start
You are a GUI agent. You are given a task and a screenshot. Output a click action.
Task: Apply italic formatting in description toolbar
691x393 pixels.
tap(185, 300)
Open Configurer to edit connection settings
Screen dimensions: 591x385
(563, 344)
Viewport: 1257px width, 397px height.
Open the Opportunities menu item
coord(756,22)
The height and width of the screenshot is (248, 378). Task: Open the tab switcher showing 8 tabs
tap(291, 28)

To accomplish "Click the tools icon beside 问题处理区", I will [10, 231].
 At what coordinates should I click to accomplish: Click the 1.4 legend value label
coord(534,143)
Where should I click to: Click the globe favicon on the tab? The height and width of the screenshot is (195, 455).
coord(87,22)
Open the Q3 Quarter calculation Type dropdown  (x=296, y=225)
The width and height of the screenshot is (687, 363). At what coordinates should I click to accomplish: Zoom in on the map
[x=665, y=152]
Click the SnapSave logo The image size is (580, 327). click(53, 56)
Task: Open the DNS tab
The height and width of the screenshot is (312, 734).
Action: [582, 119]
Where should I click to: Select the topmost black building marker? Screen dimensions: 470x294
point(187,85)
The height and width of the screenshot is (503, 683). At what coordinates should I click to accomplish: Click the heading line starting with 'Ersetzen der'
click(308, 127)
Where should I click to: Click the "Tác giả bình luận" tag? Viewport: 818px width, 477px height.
end
# TASK TO CARRY OUT
Write out all of the entries above again, requests included. Multiply every coordinate in the answers by 1.35 and round to whole numbers, with halves rounded up. Leave every number in the requests unchanged.

# RESULT FOR THIS EXERCISE
You are a GUI agent. You are given a task and a screenshot. Output a click action.
Task: Apply italic formatting in description toolbar
691x393 pixels.
tap(250, 405)
Open Configurer to edit connection settings
Screen dimensions: 591x385
(760, 464)
Viewport: 1257px width, 397px height.
Open the Opportunities menu item
coord(1021,30)
The height and width of the screenshot is (248, 378). Task: Open the tab switcher showing 8 tabs
tap(393, 38)

To accomplish "Click the tools icon beside 问题处理区", I will [14, 312].
 At what coordinates should I click to accomplish: Click the 1.4 legend value label
coord(721,193)
Where should I click to: Click the globe favicon on the tab? The height and width of the screenshot is (195, 455).
coord(117,30)
Open the Q3 Quarter calculation Type dropdown  (x=400, y=304)
The width and height of the screenshot is (687, 363). At what coordinates should I click to accomplish: Zoom in on the map
[x=898, y=205]
Click the SnapSave logo The image size is (580, 327). click(72, 76)
Task: Open the DNS tab
The height and width of the screenshot is (312, 734).
Action: [786, 161]
Where should I click to: Select the topmost black building marker? Screen dimensions: 470x294
point(252,115)
The height and width of the screenshot is (503, 683). At what coordinates should I click to accomplish: Click the heading line starting with 'Ersetzen der'
click(416, 171)
Where should I click to: Click the "Tác giả bình luận" tag? Viewport: 818px width, 477px height.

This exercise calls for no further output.